誇れる文化もできた。選手主体のスキル練習だ。選手52人のうち30人ほどの中学ラグビー経験者が未経験者に、上級生は下級生に技術を伝えていく。「教える側も成長できる。取り組む姿勢をみんなで見ているからこそ、下手でも不器用でも頑張っているやつは必ず認められる」。監督はそう言って目を細めた。
県内で最も大規模な学園だ。大分市の中心部に位置する生徒数約1900人の私立高校。普通科は特進コースから国公立大学に多数の合格者を出す。Jリーグのユース所属選手の受け入れでも知られ、清武弘嗣、西川周作らが在籍した。

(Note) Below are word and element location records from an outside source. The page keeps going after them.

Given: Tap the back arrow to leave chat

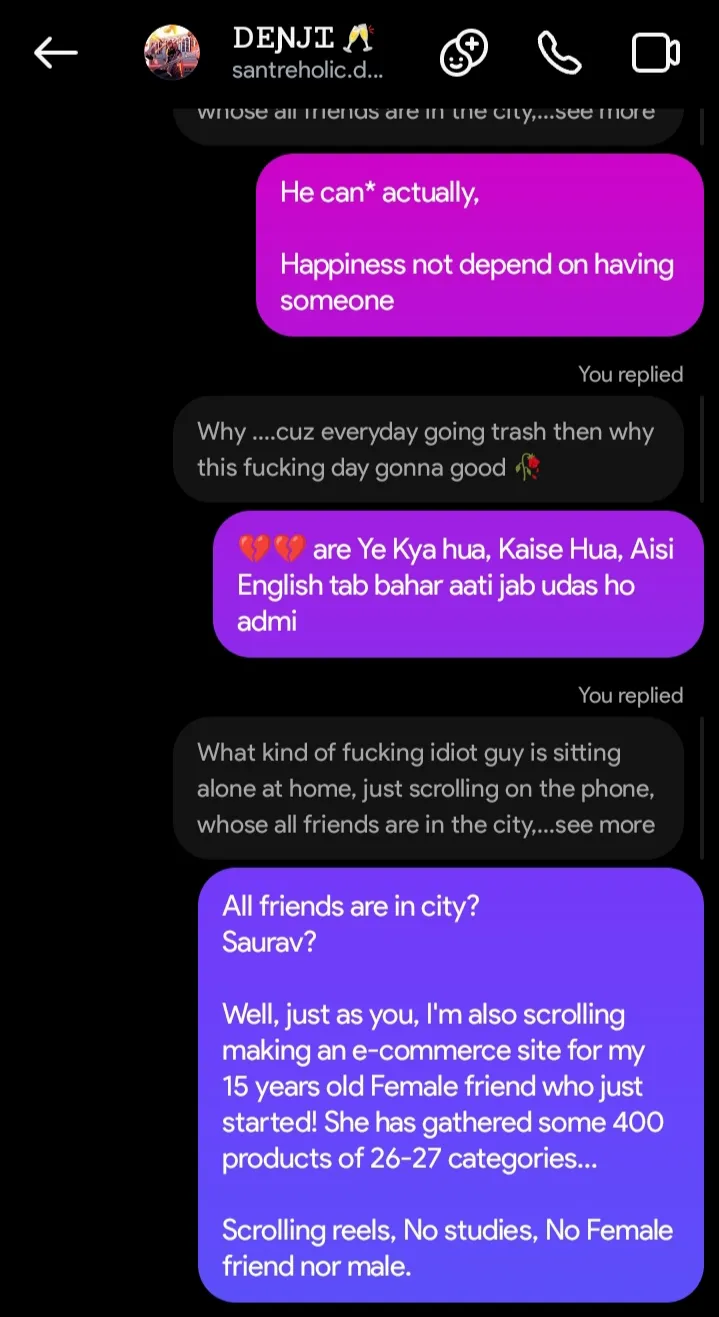Looking at the screenshot, I should click(56, 53).
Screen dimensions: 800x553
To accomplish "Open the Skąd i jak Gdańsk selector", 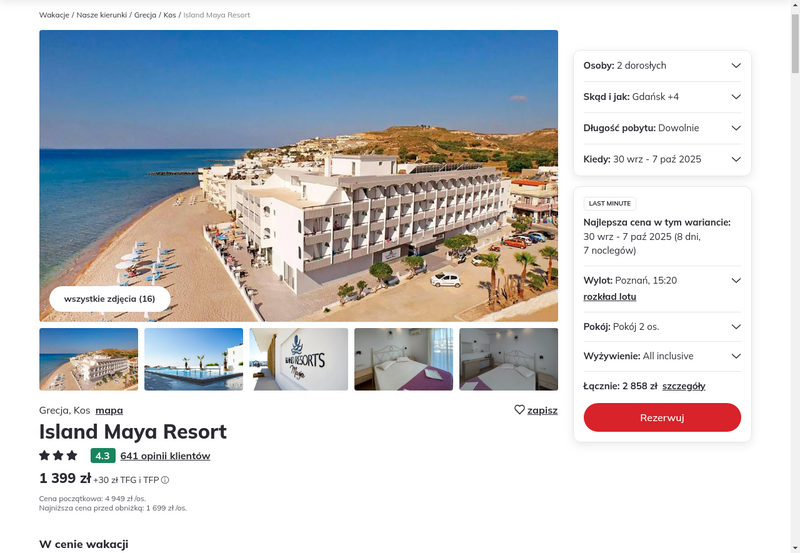I will click(662, 97).
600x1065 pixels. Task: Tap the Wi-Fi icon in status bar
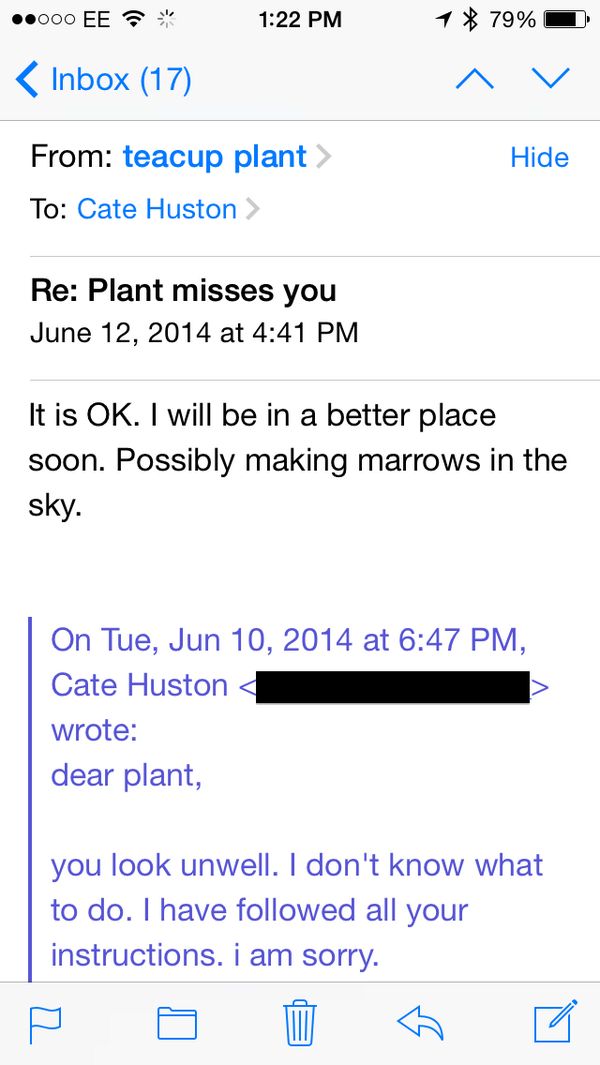click(x=132, y=19)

駅伝部など全国レベルの部活動がある。
およそ40年前にラグビー部を創ったのは、女子の強豪アルカス熊谷の中西貴則ヘッドコーチの父である現教頭の中西博氏(64)。今大会も観戦し、「こうなるとは全く思っていなかった」と感慨深げに言った。
40年間の大半は人集めに苦労した。県内でも大敗ばかりで、部員数ゼロや同好会に陥ったこともあるという。そんな沈みがちな船に、初めて帆を張る時は来た。中京大出身で、母校の大分舞鶴で12年間コーチを務めた白田監督が2011年に赴任。ほぼ同時期に運動部寮が整ったことも大きかった。
寮生活や進路などの資料を作り、監督らはリクルートに奔走。学校名を告げると鼻で笑われるような時期は続いたが、今では帝京大、日大など有名校に選手を送ったこともあって、有望中学生の入学が増えた。長野主将も福岡から越境入学した一人だ。
昨年の花園予選で初めて決勝進出。15人制では30年以上も予選無敗の絶対王者・大分舞鶴を標的に、まず二番手にはつけた。
「選手間で普段から話します。花園、出たいよなって」。長野主将が真っすぐに言えば、白田監督は「よく自分が生徒の前で花園に出たい、勝ちたいってストレートに言うからな」と嬉しそうに明かした。
柔軟で実直な新鋭。今回のセブンズの成功も、来たる冬、高い壁を越えるための力に変える。